§ TASK
Render everything in the data from the start down to the line containing "Looking at the" as a two-column CSV with the headers instruction and response. Each row should pair a text with the answer that follows it, with each value in one quoted field, line breaks changed to spaces, and the pictures left out.

Stored records:

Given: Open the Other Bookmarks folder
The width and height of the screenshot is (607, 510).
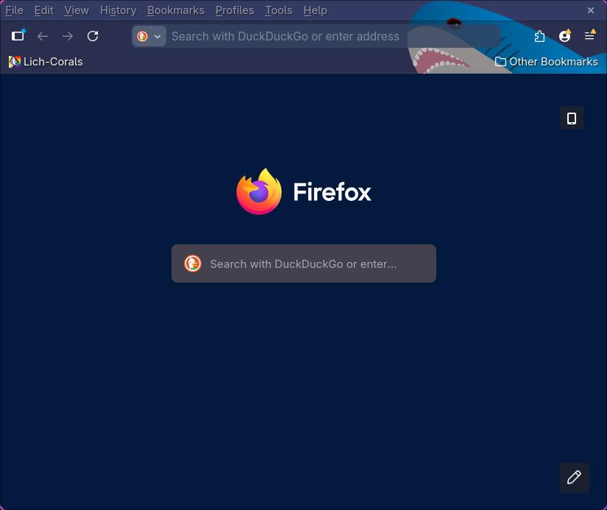Looking at the screenshot, I should tap(546, 62).
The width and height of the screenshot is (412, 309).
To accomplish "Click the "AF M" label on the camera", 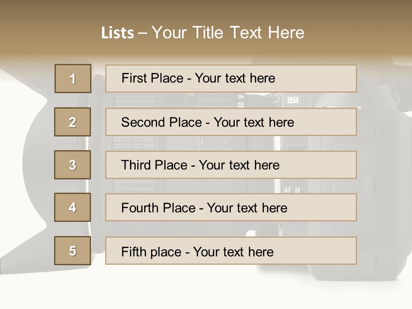I will (292, 189).
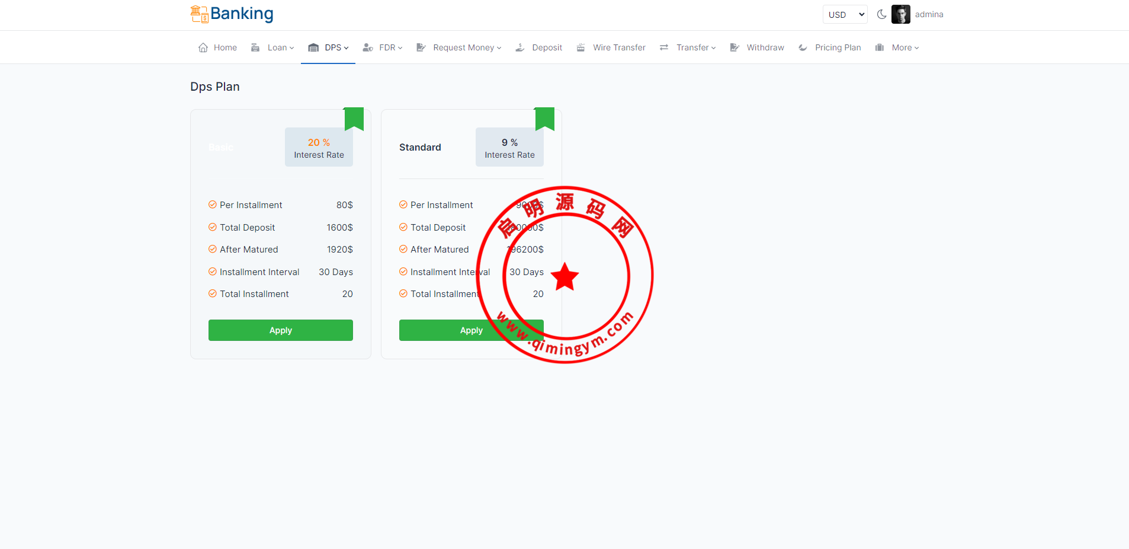Click the Withdraw icon
This screenshot has height=549, width=1129.
click(735, 47)
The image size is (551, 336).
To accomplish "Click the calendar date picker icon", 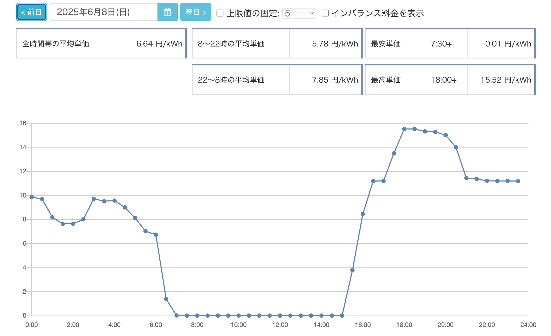I will click(167, 12).
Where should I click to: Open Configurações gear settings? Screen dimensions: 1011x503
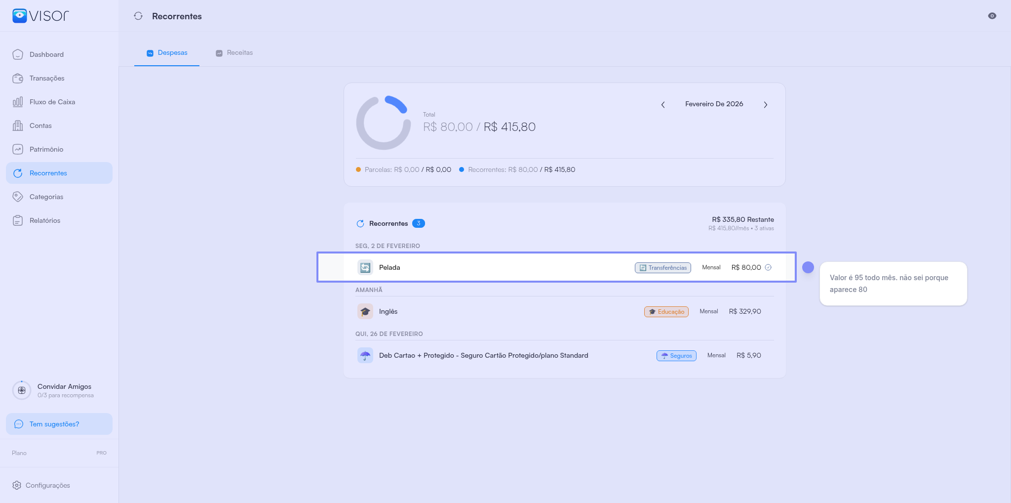point(41,485)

§ TASK ANSWER
instruction,response
"Given: Open the Other Bookmarks folder The width and height of the screenshot is (607, 510).","Looking at the screenshot, I should tap(546, 62)."